Third, someone asked me on facebook recently how I keep from getting attached to my animals, and my response was that I don't: that's the opposite of my goal. My goal is to love my animals, which should drive good care while they are living and should cause the correct reverence for their death and the flesh they give me that then becomes my body. It's like someone trying not to be attached to their kid because the kid will grow up and leave. It's just not what it's about. I think love of all kinds needs to encompass separation, whether that's love with a partner who has their own private inner world and self that they sometimes don't share, or whether that's love with a parent that will include death, or, yes, with an animal that will become food. In some ways we're least separated from our livestock than from any other being: they literally become our bodies.

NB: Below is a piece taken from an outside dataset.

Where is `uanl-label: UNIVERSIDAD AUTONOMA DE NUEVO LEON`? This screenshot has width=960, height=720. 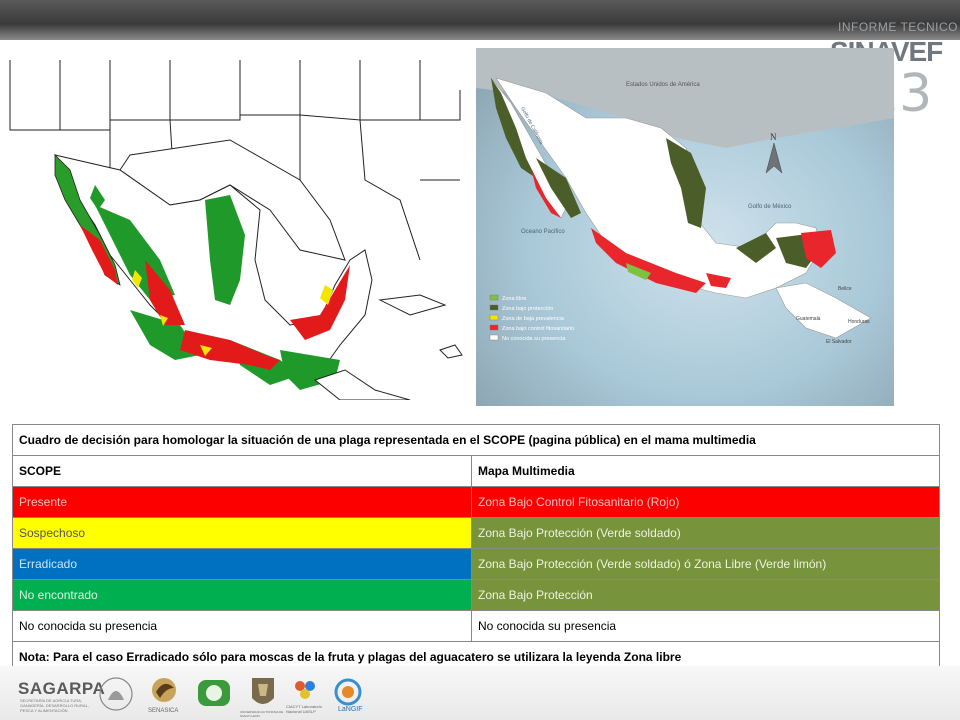
uanl-label: UNIVERSIDAD AUTONOMA DE NUEVO LEON is located at coordinates (262, 714).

Fourth, this morning one of the second cohort of pigs had a single baby (she was born in Sept, so she's pretty young still) and is giving a ton of milk, that baby is going to be huge. There's one more of that cohort that looks due, I expect just one or two babies. Then we should be good for awhile. Right now we're at 29 piglets for the year, so maybe that 2nd cohort girl will put us up to 30?

Everyone is doing well so far: Nox had 4 girls (one black, the rest orange) and 3 boys (one black, one orange with a white face, and one orange almost covered in black). Younger girl had a girl.

Meanwhile everyone is molting or shedding their coats or whatever you call it. The bristles fall out, the wooly underlayer is exposed (who knew there was a wooly underlayer?) and everyone looks super different while a new overcoat grows in. I'd forgotten that Penny has spots in her wool coat; her bristles are dark red with black tips. Lotta difficulty telling who's who right now.

Anyhow, pigs are neat and I like them.